Posted tagged ‘music of the wheels’

“I never travel without my diary. One should always have something sensational to read in the train.”

May 21, 2011

I spent so much money at the garden center yesterday, the employees stood in a group, applauded and then released balloons. My backseat and my trunk were filled. Now, those new herbs and flowers, lined up on the walk, wait patiently in their pots. They wait to be planted into the deck window boxes and the two gardens, but it won’t be today, another dank, cloudy and damp day. Earlier, when I went to get the papers, we had misty rain. The weatherman predicts the rain will be gone on Tuesday and leave in its wake a sunny day in the 70’s. I guess that’s Mother Nature’s gift for this stretch of over a week of rain. I keep looking out my window here by the desk at the forlorn and empty deck.

I miss trains. One ran through my town when I was a kid. I used to watch it and listen for the whistle. Near where my grandparents’ lived was one train master’s house. He’d come out and lower the wooden gate to stop the cars. That house still exists, but it is just a regular old house with a strange configuration. The other house was torn down to make way for a lumber yard. The square brick train station has been many things including a gift shop. I don’t what it is now. The tracks have disappeared for the most part. They have been gone so long many people probably don’t even know they existed.
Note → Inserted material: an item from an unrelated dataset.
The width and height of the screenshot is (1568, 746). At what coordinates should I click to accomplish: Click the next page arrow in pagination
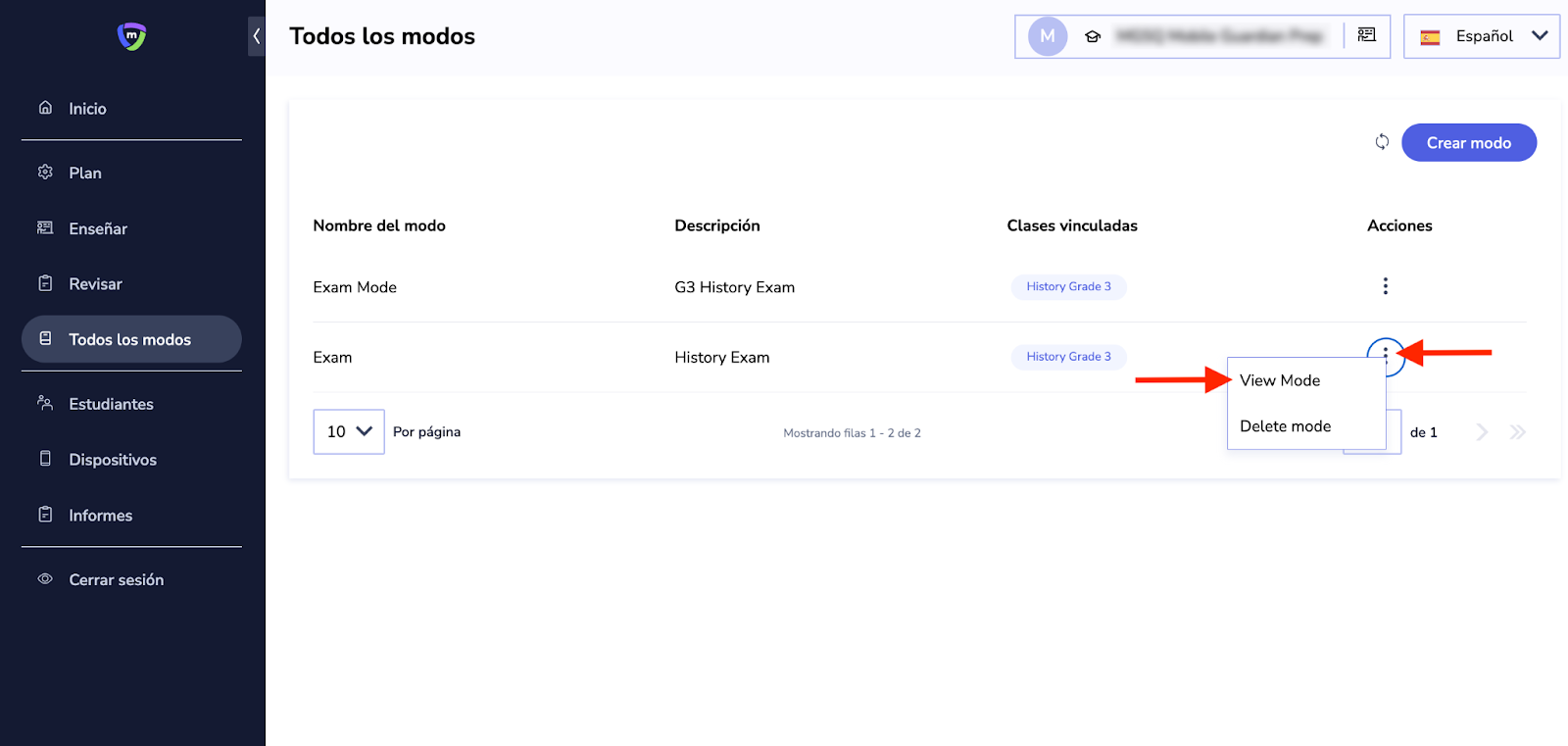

A train ride is like nothing else. The clack of the wheels is background music. The windows give views of the backs of houses, and I’d peeked through those windows as the train went by them. I took night trains when I backpacked through Europe. They were my hotels. I remember as we’d near the station, the view would change, and I’d see factories and lines of track after track. The stations were always busy. I’d get my bearings, find a tourist kiosk and a cheap hotel room, change money and use my map to find my way around.

I took trains in Ghana. In the first class compartments with their huge leather chairs and sliding doors, I always felt like a character out of an Agatha Christie book. I’d travel from Accra to Kumasi, but from what I’ve read, most of those trains are gone too. That’s too bad.

I think we need to bring back trains. I’ll take a berth and fall asleep to the music of the wheels.